Long-term cure rates are comparable between surgery and RT. Kyrch et al. reported a tumor control rate of 92% associated with EBRT [33,36,37]. The results of this study showed that 100% LC was achieved, consistent with the literature.
The absence of significant acute or late toxicity (≥grade 2) in our patients underscores RT’s favorable safety profile, in alignment with data from larger patient cohorts [9]. The minimal toxicity is particularly beneficial considering surgical approaches near critical neurovascular structures that carry a high risk of complications, including cranial nerve deficits. Even though most HNPGs are typically considered benign, malignant changes or metastatic spread has been reported in up to 19% of the cases [9].
The median follow-up period in our study was approximately 96 months, aligning with or exceeding several previously published studies, and providing robust evidence of sustained LC [24]. Long-term control without significant toxicity observed in this cohort further supports the efficacy and safety of RT in managing HNPG, particularly when surgical interventions are contraindicated or present excessive risk.
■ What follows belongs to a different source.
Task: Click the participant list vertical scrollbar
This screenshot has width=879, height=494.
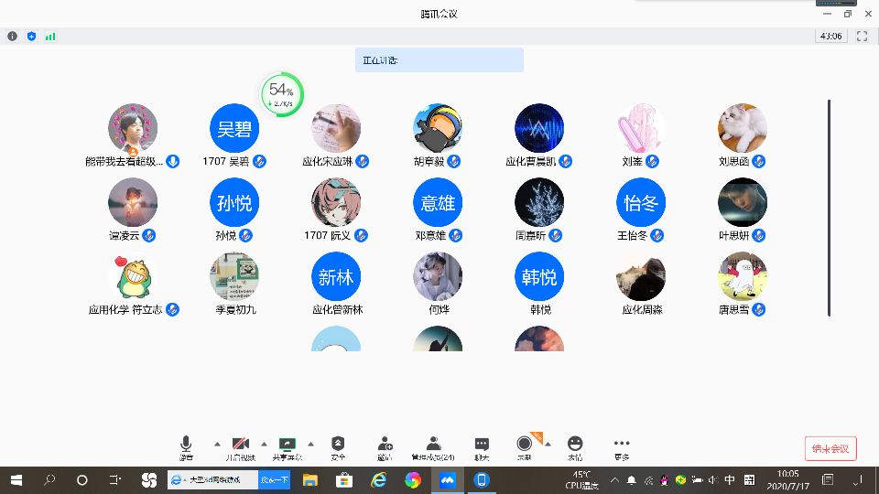Action: point(830,208)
In this study, conventionally fractionated RT were employed due to a median tumor volume of 51 cm^3^. Despite the relatively large tumor sizes, 100% local control (LC) was achieved.
Strengths and Limitations: One of the primary strengths of this study is the long follow-up period, with a median duration of 96 months, allowing for a robust evaluation of long-term LC. Additionally, toxicity was prospectively analyzed using standardized CTCAE criteria, enhancing the reliability of safety data. Lastly, the homogeneous patient population with head and neck tumors increases the internal validity when interpreting outcomes.
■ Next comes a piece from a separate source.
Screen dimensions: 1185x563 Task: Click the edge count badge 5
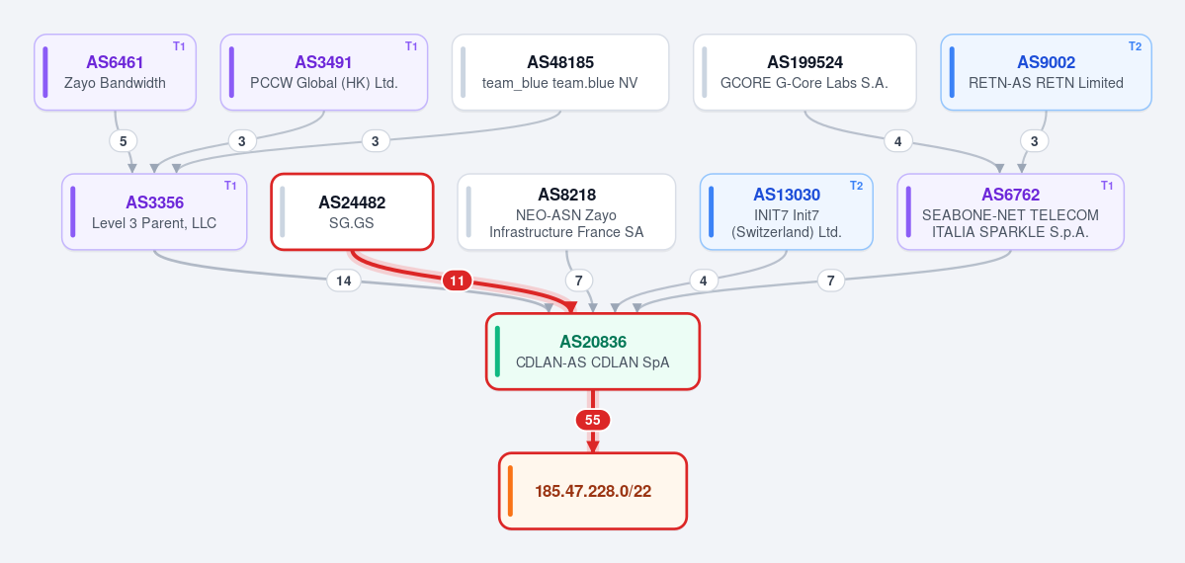124,140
Several limitations must be acknowledged. The retrospective design limits control over confounding factors, and the small patient cohort. Moreover, the absence of patient-reported outcome measures restricts the evaluation of functional and quality-of-life endpoints. However, due to the rarity of HNPG tumors, the preference for surgery, and the referral of patients with large tumors for radiotherapy, many studies have included only a small number of patients. Therefore, we believe that a cohort of 15 patients is sufficient for this study.
5. Conclusions
In conclusion, RT demonstrates excellent efficacy and tolerability in the management of head and neck paragangliomas comparable to surgery, even for larger tumors. The integration of genetic insights into treatment and surveillance strategies offers potential for personalized patient care or treatments like somatostatin analogs. Appropriate patient selection and careful consideration of tumor biology, receptor expression, and disease distribution are essential when choosing between these modalities, particularly in cases where both are feasible. Understanding their respective efficacy, safety, and toxicity profiles enables optimization of treatment outcomes while minimizing adverse effects. In addition to established therapies, emerging radiotherapeutic strategies offer promising perspectives that may further refine individualized treatment approaches and improve outcomes for patients with paraganglioma in the near future. Future prospective studies with larger patient cohorts and longer follow-up periods are warranted to validate these findings and optimize RT and other therapeutic strategies.